Ce faux et lâche respect, que les hommes portent aux anciens1, produit un très grand nombre d’effets très pernicieux qu’il est à propos de remarquer.
Le premier est, que les accoutumant à ne pas faire usage de leur esprit, il les met peu à peu dans une véritable impuissance d’en faire usage. Car il ne faut pas s’imaginer, que ceux qui vieillissent sur les livres d’Aristote et de Platon, fassent beaucoup d’usage de leur esprit. Ils n’emploient ordinairement tant de temps à la lecture de ces livres, que pour tâcher d’entrer dans les sentiments de leurs auteurs ; et leur but principal est de savoir au vrai les opinions qu’ils ont tenues, sans se mettre beaucoup en peine de ce qu’il en faut tenir, comme on le prouvera dans le chapitre suivant. Ainsi la science et la philosophie qu’ils apprennent, est proprement une science de mémoire, et non pas une science d’esprit. Ils ne savent que des histoires et des faits, et non pas des vérités évidentes ; et ce sont plutôt des historiens, que de véritables philosophes, des hommes qui ne pensent point, mais qui peuvent raconter les pensées des autres2.
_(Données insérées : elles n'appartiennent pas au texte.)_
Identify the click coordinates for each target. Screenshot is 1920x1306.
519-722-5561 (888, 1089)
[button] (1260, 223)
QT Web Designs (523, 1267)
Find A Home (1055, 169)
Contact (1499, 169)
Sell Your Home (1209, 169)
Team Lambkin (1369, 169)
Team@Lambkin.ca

Le second effet que produit dans l’imagination la lecture des anciens, c’est qu’elle met une étrange confusion dans toutes les idées de la plupart de ceux qui s’y appliquent. Il y a deux différentes manières de lire les auteurs : l’une très bonne, et très utile, et l’autre fort inutile, et même dangereuse. Il est très utile de lire, quand on médite ce qu’on lit : quand on tâche de trouver par quelque effort d’esprit la résolution des questions, que l’on voit dans les titres des chapitres avant même que de commencer à les lire : quand on arrange, et quand on confère les idées des choses les unes avec les autres : en un mot, quand on use de sa raison. Au contraire, il est inutile de lire, quand on n’entend pas ce qu’on lit3 : mais il est dangereux de lire, et de concevoir ce qu’on lit, quand on ne l’examine pas assez pour en bien juger, principalement si l’on a assez de mémoire pour retenir ce qu’on a conçu, et assez d’imprudence pour y consentir4. La première manière éclaire l’esprit : elle le fortifie, et elle en augmente l’étendue. La seconde en diminue l’étendue, et elle le rend peu à peu faible, obscur et confus.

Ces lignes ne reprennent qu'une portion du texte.